• _CHALLENGE_: Render the records below as a two-column CSV with the headers request_text and answer_text. Give one row per request holding its text and its answer, each in a single quoted field with line breaks replaced by spaces, and leave the pictures out.

• _PROVIDED DATA_:
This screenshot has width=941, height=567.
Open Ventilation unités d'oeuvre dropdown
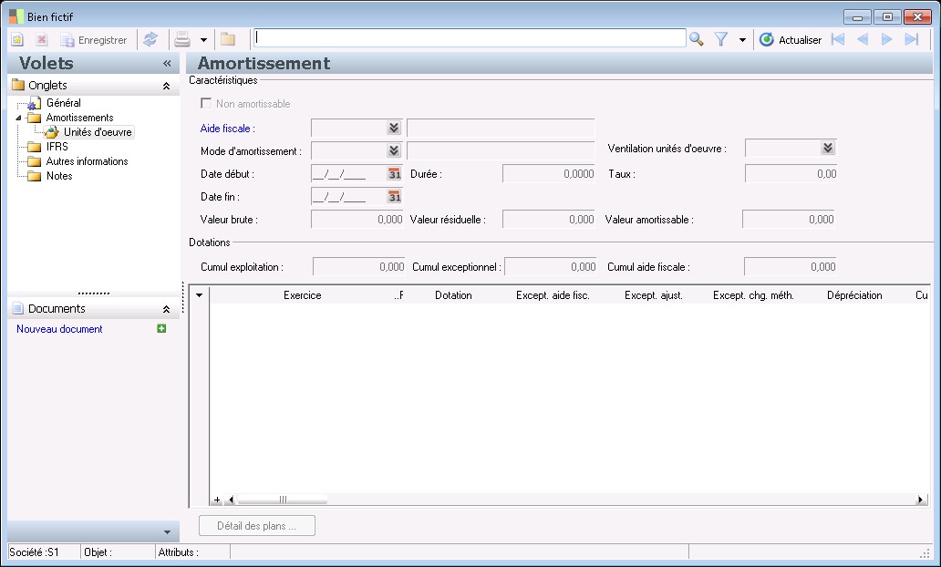coord(827,148)
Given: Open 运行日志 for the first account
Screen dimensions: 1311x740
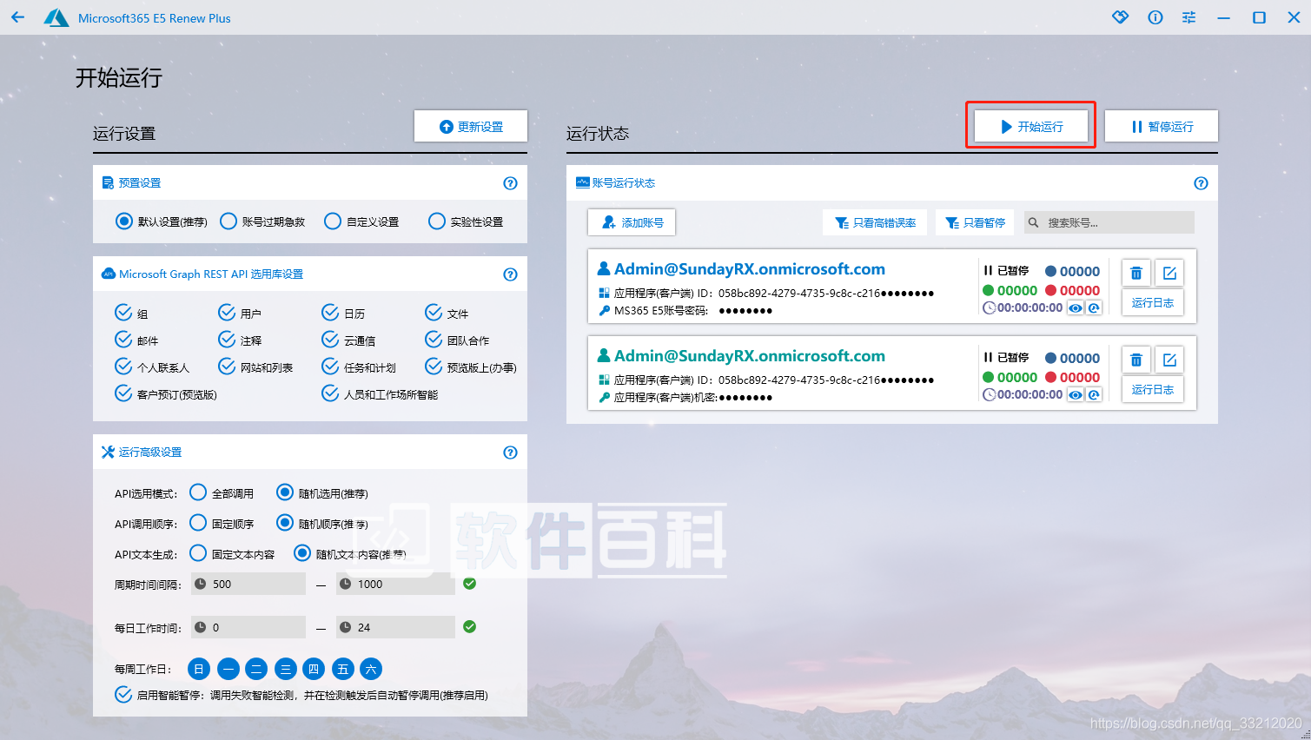Looking at the screenshot, I should click(x=1152, y=303).
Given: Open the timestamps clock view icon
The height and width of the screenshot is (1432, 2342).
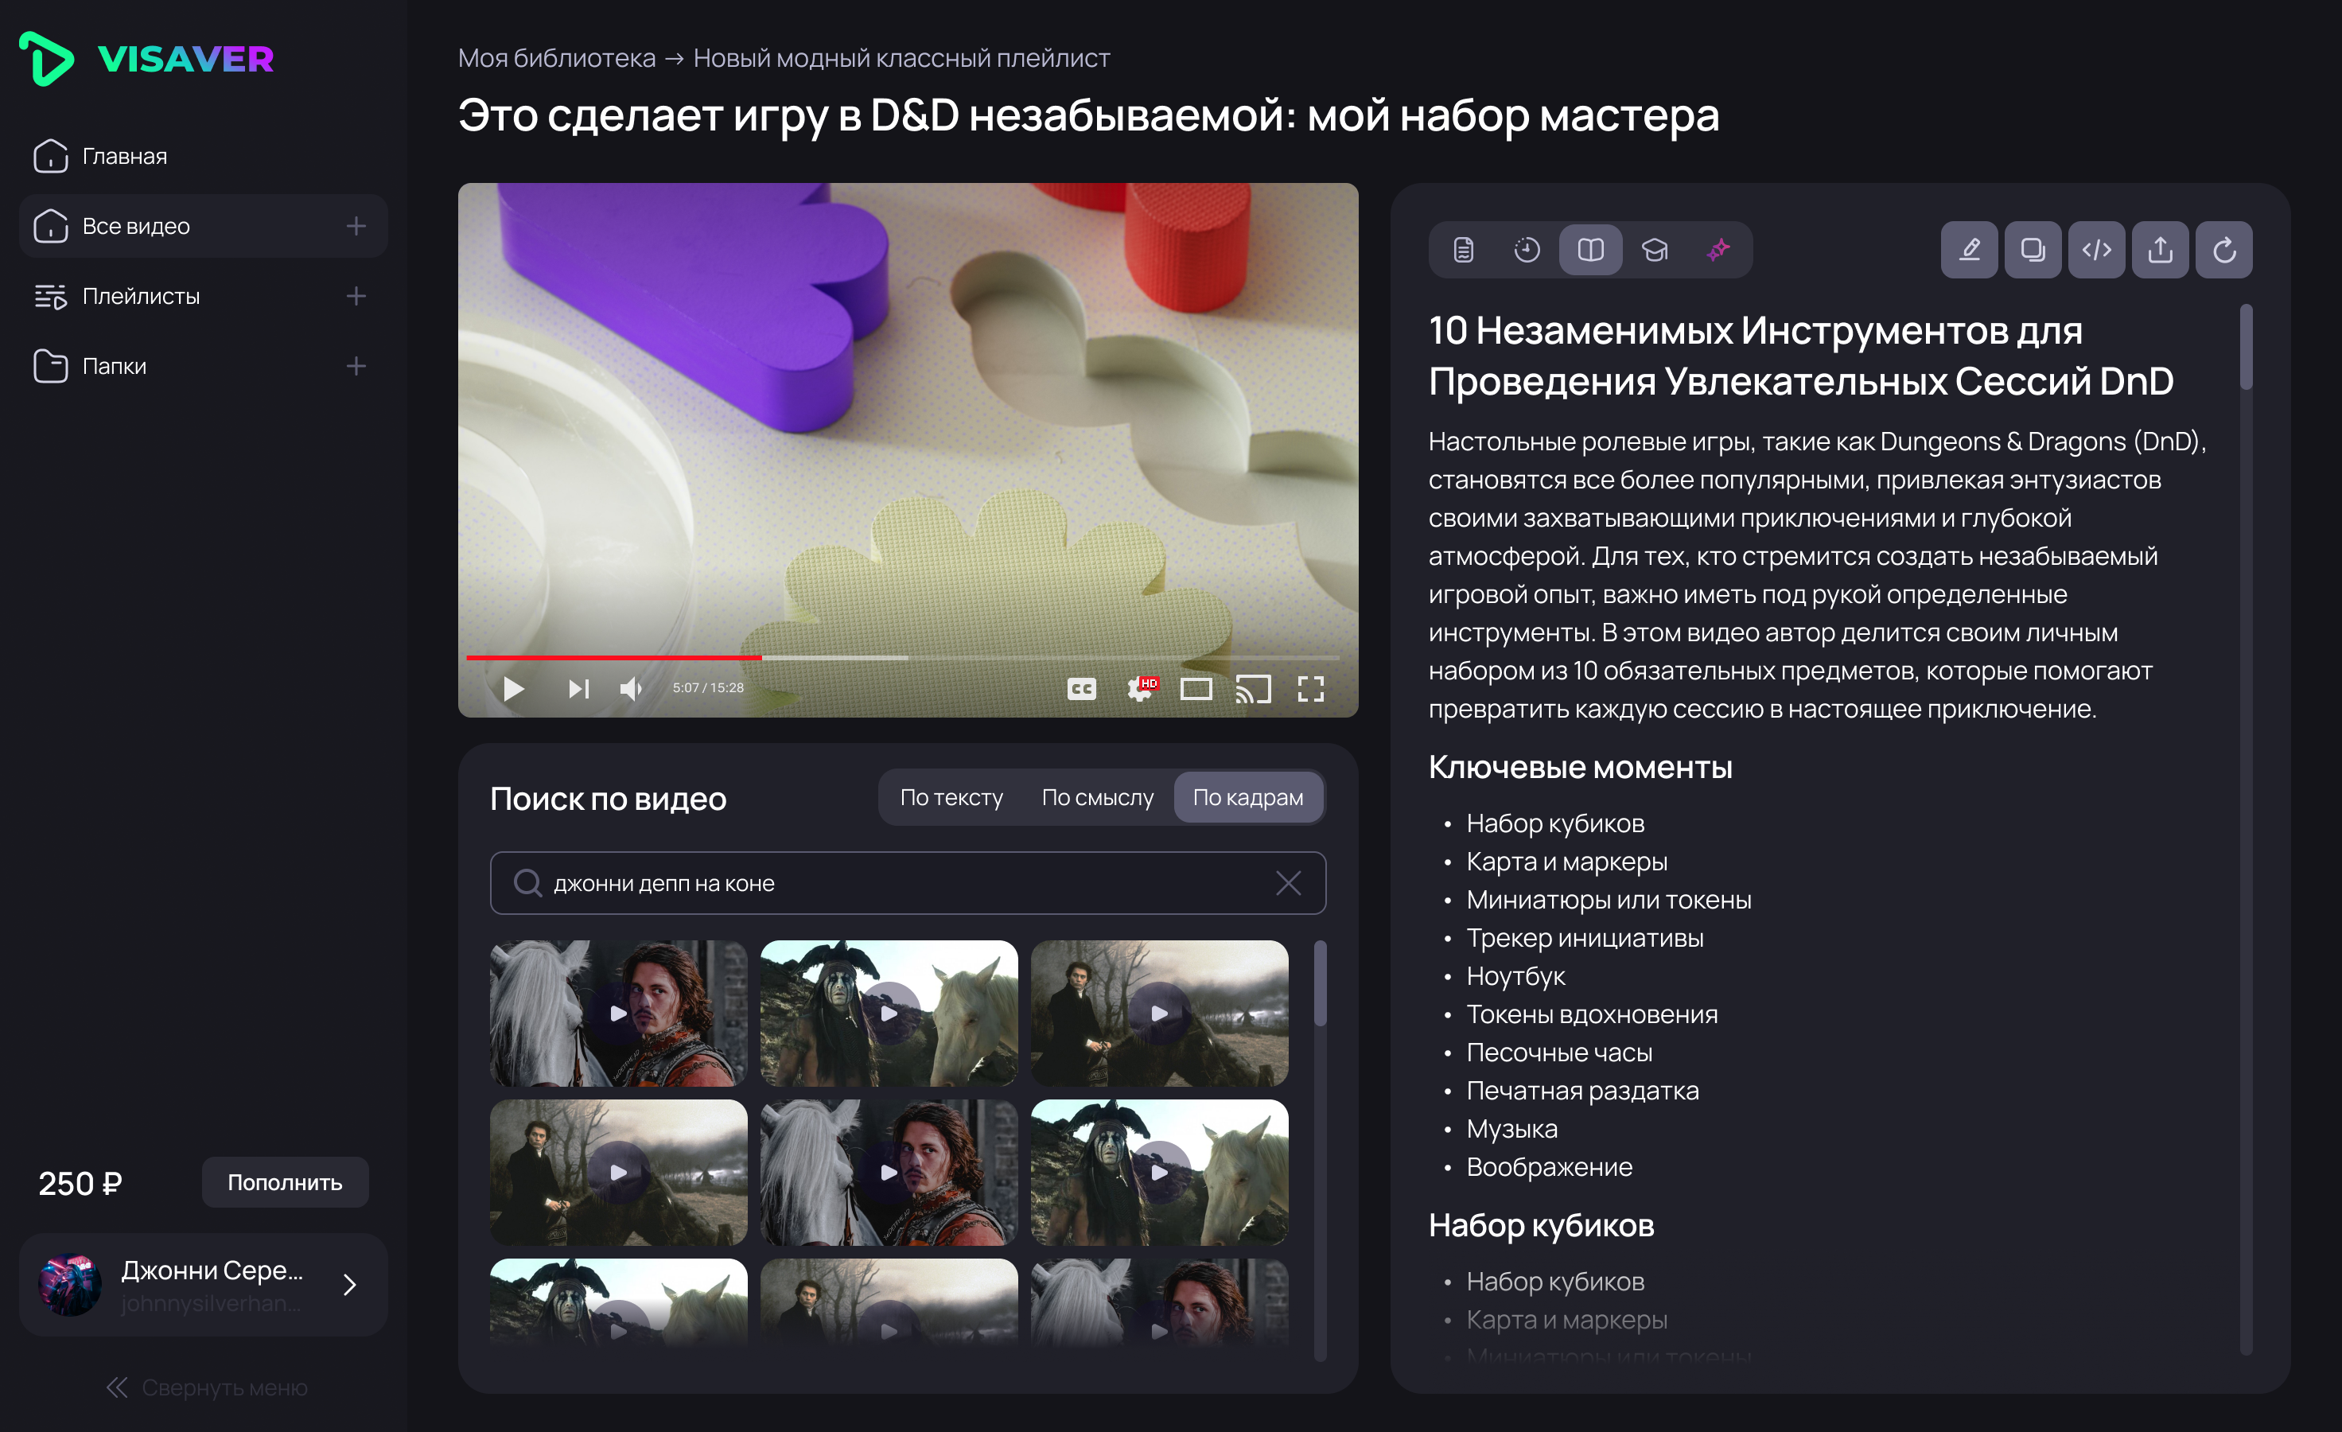Looking at the screenshot, I should click(1526, 250).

• _OUTPUT BELOW_:
request_text,answer_text
"This screenshot has width=941, height=567. Open Ventilation unités d'oeuvre dropdown","coord(827,148)"
"Given: Open 运行日志 for the first account Screen dimensions: 1311x740","Looking at the screenshot, I should click(x=1152, y=303)."
"Given: Open the timestamps clock view icon The height and width of the screenshot is (1432, 2342).","Looking at the screenshot, I should click(1526, 250)."